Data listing
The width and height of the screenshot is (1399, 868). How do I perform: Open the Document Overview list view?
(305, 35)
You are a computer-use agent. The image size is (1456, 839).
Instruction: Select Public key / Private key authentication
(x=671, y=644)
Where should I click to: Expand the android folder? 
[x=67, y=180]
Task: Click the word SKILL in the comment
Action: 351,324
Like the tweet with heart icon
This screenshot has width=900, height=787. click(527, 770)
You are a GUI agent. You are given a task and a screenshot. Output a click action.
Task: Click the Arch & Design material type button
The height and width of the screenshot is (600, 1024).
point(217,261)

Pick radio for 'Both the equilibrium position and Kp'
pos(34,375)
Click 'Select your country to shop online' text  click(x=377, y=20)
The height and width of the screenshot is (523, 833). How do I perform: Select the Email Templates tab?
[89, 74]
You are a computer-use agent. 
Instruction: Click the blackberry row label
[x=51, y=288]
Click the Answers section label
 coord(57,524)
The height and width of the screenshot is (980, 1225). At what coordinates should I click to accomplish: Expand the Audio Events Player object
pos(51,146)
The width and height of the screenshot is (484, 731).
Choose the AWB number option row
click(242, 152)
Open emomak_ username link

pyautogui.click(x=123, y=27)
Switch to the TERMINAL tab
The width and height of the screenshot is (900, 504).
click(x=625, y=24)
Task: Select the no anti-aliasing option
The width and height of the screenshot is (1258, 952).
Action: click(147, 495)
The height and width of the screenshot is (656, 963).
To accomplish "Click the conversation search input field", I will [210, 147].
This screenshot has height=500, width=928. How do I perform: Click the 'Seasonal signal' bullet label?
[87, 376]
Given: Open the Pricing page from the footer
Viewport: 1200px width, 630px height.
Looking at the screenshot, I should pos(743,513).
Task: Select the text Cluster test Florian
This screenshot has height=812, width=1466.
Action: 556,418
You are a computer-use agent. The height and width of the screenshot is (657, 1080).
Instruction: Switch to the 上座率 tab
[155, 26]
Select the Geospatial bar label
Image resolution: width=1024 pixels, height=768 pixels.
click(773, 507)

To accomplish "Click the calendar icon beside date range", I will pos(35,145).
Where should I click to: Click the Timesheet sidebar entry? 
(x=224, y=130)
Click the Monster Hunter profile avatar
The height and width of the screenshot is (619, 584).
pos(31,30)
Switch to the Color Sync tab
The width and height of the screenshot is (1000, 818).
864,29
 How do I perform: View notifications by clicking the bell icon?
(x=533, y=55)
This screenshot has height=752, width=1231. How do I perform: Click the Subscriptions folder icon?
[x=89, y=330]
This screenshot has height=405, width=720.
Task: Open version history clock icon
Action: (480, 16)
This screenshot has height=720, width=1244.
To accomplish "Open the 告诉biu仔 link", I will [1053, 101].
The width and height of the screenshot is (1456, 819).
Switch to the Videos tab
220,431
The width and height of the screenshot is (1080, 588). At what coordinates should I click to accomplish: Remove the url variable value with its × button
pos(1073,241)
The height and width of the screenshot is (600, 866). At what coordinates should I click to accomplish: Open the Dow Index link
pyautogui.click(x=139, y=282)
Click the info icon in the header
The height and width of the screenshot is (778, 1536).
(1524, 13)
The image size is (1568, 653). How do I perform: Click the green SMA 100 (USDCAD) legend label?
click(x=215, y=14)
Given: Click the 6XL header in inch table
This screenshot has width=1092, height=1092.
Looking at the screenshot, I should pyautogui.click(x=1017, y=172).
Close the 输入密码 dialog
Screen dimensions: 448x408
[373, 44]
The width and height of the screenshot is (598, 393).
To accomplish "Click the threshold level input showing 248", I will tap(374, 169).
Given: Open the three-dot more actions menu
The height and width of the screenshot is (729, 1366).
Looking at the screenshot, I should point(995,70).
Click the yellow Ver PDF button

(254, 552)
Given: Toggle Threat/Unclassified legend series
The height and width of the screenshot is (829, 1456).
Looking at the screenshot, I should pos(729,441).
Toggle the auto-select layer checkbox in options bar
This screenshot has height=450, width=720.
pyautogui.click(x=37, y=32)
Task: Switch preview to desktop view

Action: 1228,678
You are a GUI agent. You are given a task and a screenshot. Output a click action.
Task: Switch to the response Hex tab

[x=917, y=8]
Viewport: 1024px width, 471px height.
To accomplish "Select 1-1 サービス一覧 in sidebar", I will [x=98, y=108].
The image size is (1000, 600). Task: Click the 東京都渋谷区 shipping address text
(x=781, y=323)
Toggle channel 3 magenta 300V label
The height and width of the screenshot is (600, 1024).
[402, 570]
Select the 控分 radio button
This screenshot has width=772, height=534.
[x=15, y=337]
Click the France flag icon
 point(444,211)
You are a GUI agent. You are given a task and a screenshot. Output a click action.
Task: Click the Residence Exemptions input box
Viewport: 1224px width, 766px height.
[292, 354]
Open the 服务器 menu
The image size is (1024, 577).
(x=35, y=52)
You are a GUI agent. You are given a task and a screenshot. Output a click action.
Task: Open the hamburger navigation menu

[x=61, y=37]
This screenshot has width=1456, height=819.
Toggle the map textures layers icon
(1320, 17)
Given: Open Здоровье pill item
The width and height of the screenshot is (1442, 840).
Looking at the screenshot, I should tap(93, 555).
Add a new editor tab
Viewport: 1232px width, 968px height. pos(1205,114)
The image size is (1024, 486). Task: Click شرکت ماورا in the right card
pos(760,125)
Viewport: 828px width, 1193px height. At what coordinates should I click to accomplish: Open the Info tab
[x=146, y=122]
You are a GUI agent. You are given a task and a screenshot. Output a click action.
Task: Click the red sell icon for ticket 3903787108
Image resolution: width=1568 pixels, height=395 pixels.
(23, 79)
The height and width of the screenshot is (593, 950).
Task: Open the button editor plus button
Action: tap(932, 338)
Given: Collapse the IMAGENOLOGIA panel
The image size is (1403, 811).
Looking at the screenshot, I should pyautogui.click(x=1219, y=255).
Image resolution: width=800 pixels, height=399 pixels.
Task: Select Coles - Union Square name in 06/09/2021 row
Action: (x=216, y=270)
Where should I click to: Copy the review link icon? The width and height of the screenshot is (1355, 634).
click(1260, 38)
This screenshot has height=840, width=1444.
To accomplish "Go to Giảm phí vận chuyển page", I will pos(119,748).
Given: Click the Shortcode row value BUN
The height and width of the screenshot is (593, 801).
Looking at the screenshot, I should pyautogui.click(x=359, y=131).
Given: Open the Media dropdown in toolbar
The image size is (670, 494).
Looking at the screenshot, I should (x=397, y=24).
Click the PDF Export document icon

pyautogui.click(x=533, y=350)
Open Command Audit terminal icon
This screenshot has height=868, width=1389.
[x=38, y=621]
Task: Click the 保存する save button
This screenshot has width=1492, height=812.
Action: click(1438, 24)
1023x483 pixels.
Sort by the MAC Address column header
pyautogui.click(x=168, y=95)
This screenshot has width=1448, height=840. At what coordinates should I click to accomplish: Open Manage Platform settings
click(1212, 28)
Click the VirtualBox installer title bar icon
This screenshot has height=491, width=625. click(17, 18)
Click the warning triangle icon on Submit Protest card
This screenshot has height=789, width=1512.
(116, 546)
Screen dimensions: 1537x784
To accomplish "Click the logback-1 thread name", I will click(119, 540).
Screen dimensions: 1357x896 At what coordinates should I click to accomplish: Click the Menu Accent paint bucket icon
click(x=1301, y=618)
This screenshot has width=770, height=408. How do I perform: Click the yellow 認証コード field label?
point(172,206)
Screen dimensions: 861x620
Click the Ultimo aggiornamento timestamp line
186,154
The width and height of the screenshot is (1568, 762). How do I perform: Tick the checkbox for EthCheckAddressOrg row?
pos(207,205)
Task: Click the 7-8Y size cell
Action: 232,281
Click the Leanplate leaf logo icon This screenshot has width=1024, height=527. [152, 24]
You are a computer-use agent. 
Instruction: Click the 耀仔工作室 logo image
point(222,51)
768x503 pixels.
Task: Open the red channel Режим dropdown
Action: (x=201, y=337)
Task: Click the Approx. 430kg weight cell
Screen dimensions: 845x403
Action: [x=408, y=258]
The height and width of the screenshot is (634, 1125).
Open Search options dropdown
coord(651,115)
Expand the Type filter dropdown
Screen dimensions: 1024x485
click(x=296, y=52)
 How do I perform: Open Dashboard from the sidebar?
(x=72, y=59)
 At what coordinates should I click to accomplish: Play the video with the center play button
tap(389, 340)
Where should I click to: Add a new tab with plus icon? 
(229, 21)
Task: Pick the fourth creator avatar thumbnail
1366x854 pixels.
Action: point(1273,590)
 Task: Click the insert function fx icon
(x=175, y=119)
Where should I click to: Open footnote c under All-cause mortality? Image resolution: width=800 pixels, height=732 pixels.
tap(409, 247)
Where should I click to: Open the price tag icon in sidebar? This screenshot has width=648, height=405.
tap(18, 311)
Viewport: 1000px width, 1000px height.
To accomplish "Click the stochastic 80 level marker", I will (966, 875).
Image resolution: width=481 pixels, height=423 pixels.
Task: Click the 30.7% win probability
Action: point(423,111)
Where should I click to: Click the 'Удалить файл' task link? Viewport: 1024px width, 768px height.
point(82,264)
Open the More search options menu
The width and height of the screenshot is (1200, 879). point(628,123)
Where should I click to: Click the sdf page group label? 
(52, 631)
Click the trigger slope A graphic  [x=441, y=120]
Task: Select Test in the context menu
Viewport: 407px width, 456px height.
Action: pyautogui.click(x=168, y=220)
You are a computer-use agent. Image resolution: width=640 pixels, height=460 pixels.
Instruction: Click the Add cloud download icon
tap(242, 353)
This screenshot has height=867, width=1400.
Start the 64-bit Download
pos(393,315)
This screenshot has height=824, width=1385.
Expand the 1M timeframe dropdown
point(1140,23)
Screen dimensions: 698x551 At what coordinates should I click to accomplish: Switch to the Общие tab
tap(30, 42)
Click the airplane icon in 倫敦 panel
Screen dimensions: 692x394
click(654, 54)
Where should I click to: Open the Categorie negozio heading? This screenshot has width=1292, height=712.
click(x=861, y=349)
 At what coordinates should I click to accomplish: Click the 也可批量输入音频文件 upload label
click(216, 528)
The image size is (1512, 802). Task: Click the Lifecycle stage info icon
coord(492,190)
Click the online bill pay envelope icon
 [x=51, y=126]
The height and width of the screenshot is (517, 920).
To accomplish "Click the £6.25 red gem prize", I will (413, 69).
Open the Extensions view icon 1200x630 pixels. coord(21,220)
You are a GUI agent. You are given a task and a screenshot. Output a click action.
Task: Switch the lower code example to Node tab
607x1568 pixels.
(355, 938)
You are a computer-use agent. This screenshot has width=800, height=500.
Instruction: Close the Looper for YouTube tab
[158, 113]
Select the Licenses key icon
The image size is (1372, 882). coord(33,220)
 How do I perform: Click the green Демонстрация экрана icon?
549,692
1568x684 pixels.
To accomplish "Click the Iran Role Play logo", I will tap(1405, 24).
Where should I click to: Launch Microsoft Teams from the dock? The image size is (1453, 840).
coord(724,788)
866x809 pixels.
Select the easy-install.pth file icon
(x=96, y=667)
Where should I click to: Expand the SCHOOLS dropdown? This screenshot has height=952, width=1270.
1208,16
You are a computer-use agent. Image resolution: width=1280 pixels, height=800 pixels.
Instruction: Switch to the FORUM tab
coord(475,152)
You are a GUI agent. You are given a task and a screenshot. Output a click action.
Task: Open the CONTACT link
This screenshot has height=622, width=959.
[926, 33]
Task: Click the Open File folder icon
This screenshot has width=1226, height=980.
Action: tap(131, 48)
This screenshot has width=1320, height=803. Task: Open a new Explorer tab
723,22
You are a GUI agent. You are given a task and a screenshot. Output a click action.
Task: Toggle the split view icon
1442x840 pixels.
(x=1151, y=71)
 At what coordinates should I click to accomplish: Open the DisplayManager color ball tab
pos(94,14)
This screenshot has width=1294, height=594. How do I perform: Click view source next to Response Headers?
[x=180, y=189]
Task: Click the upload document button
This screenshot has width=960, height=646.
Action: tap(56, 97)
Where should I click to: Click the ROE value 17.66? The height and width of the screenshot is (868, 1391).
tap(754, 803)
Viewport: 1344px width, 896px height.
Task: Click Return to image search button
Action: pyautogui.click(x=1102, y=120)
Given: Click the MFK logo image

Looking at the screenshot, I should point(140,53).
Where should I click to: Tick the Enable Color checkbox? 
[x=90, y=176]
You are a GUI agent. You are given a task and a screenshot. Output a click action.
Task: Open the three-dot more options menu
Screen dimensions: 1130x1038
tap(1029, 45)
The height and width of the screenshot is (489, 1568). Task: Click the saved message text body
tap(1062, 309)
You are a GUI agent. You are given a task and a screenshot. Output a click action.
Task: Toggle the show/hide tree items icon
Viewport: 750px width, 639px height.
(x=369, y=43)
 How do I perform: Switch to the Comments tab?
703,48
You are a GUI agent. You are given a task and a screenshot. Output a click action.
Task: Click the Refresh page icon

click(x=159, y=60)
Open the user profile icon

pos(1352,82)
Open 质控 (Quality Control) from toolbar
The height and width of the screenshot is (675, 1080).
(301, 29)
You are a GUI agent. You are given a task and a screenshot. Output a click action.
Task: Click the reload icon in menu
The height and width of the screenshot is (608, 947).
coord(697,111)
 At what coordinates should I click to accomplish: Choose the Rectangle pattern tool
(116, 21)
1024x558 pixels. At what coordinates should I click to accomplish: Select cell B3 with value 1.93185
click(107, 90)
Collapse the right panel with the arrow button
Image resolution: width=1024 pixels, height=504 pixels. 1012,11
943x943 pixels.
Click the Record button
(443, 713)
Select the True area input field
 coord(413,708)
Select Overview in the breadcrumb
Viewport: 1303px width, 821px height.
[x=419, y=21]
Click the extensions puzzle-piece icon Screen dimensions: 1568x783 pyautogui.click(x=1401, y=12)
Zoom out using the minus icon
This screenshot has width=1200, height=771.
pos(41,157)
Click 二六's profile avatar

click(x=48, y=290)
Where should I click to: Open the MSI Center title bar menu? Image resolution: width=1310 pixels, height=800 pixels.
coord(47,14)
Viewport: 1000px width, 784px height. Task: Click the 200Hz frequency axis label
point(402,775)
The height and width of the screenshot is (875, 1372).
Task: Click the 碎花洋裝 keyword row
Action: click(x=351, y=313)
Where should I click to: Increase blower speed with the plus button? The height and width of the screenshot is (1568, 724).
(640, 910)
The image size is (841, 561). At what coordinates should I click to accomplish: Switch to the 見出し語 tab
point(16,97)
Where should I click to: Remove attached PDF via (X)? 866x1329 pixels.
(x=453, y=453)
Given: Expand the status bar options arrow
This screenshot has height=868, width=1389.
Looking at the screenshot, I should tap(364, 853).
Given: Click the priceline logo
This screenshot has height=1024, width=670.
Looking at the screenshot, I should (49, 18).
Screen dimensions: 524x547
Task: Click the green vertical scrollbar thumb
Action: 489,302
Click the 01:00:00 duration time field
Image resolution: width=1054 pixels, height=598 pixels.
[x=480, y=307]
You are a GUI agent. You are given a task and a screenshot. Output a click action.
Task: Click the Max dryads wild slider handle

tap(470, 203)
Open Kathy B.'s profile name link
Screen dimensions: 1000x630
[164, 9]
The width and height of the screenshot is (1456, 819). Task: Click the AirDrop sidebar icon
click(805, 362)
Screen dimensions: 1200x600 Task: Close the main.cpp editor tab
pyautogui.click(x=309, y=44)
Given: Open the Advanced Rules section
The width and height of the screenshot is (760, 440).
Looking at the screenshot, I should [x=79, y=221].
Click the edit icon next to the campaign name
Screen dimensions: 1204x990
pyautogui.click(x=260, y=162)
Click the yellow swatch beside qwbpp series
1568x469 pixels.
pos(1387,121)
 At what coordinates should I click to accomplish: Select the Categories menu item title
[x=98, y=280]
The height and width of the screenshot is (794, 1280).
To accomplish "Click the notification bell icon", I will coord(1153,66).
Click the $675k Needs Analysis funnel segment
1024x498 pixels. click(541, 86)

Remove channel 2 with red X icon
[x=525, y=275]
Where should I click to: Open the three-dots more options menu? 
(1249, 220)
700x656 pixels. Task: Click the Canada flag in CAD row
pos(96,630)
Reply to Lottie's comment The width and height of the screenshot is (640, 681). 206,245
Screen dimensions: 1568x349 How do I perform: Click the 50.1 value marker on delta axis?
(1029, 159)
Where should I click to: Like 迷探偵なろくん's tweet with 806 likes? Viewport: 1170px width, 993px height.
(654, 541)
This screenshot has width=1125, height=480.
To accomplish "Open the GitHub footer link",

[WHAT THE TASK REQUIRES] Return the lines of the listing above exactly as they appear, covering the stretch from the line that contains "Given: Click the priceline logo" through the line that contains "Action: 489,302", with both of those lines included.

[ANSWER FOR THE TASK]
Given: Click the priceline logo
This screenshot has height=1024, width=670.
Looking at the screenshot, I should (49, 18).
Screen dimensions: 524x547
Task: Click the green vertical scrollbar thumb
Action: 489,302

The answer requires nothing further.